Published 20 March 2008


Police on course to tackle wildlife crime

Cambridge, UK, 20th March 2008—Indonesian National Police (INP) have undertaken special training in how to detect and arrest the organized criminal syndicates looting Indonesia’s forests. 

Police officers joined Forestry and Customs officers on intensive Wildlife Crime Investigation and Wildlife Trade Regulation Courses to learn about topics including surveillance, criminal profiling and interviewing suspects, effective raid and arrest procedures, wildlife smuggling routes, and regulations relating to wildlife trade.

Police officers across Asia have received practical training in tackling wildlife crime 

“Indonesia’s biodiversity and natural resources are under serious threat from wildlife smugglers and illegal loggers.

“We are heartened by the receptiveness of the Indonesian enforcement authorities to the training courses, as part their effort to combat illegal wildlife crime under ASEAN-WEN” commented Azrina Abdullah, Director of TRAFFIC Southeast Asia. 

Second only to Brazil in richness of biodiversity, Indonesia is a global hotspot for trade in wild plants and animals, but its forests are under serious threat from illegal and unregulated logging. 
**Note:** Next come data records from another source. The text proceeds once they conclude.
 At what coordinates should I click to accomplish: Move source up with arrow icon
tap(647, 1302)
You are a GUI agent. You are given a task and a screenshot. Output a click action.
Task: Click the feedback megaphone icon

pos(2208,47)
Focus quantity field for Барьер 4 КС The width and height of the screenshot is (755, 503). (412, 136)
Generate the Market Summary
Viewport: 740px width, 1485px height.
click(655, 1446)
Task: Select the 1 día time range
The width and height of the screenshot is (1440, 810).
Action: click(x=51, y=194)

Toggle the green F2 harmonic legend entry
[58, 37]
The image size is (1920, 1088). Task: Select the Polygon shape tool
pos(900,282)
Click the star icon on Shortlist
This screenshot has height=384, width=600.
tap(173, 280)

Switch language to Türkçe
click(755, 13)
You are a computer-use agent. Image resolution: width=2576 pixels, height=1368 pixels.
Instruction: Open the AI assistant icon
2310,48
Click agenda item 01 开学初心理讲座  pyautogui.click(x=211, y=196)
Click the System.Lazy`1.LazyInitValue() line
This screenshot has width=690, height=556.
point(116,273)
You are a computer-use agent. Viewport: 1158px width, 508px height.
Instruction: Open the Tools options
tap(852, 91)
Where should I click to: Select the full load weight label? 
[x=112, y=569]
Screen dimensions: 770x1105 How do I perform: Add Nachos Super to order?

The enforcement training programmes were developed by the ASEAN-WEN Support Program, in close consultation with the Indonesian enforcement authorities and supported by US government wildlife law enforcement officers, TRAFFIC, the wildlife trade monitoring network, and Wildlife Alliance.

Meanwhile this week in Bangkok, Thailand, police officers from 13 ASEAN and non-ASEAN countries and territories took part in a seminar on wildlife crime under the auspices of ASEAN-WEN, as part of a series of training programmes and seminars to increase wildlife law enforcement capacity throughout the region.

ASEAN-WEN is the world’s largest wildlife law enforcement network, comprising enforcement officers from Brunei Darussalam, Cambodia, Indonesia, Lao PDR, Malaysia, Myanmar, Philippines, Singapore, Thailand and Viet Nam. The United States and China are also co-operating with ASEAN-WEN. TRAFFIC and Wildlife Alliance, via a cooperative partnership with USAID, provide technical assistance to government agencies implementing ASEAN-WEN.